The U.K. High Court of Justice has ordered crypto exchange GPay to be “wound up in the public interest.”
- In a statement Tuesday, the U.K. government said 108 clients had lost a total of just under £1.5 million ($1.9 million) using GPay.
- Although clients could deposit without completing know-your-customer (KYC) processes, GPay requested various identification documents to prevent clients from withdrawing funds.
- GPay also sold clients insurance to protect them against trading losses, but the exchange did not always pay out.
- GPay did not contest the dissolution order.
- David Hill, of the U.K. Insolvency Service, said: "GPay persuaded customers to part with substantial sums of money to invest in cryptocurrency trading. This was nothing but a scam as GPay tricked their clients to use their online platform under false pretences."

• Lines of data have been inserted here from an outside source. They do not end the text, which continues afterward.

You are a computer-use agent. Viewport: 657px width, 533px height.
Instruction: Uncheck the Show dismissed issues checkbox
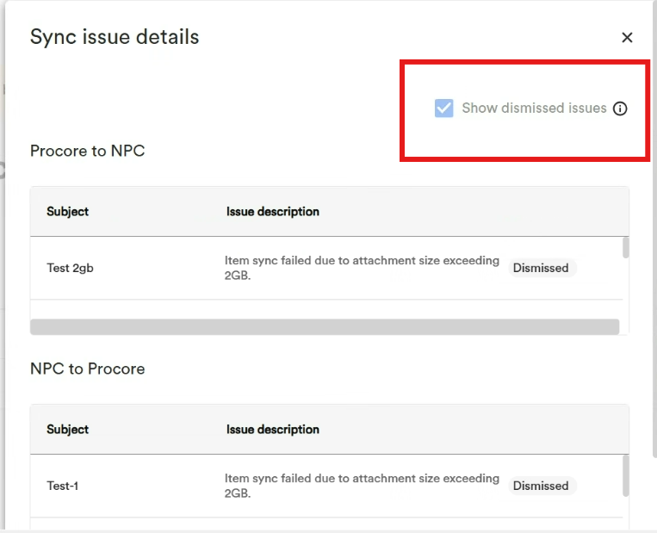click(x=443, y=108)
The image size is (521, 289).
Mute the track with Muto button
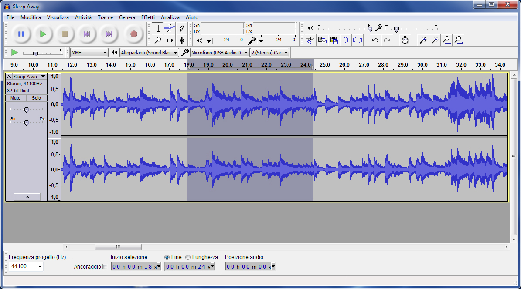click(16, 98)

- The U.K.'s financial watchdog warned in May 2018 that GPay, then CryptoPoint, was offering financial services without its permission.
- GPay faced its first dissolution order in November 2018, but this was discontinued in January 2019.
- GPay advertised itself extensively on social media and claimed, falsely, to be backed by Martin Lewis, the founder of MoneySavingExpert, a popular consumer finance website in the U.K.
- On the news, Lewis said: “I don’t know whether to dance a jig that these despicable scum have been shut down, or cry that they managed to take so many people’s money."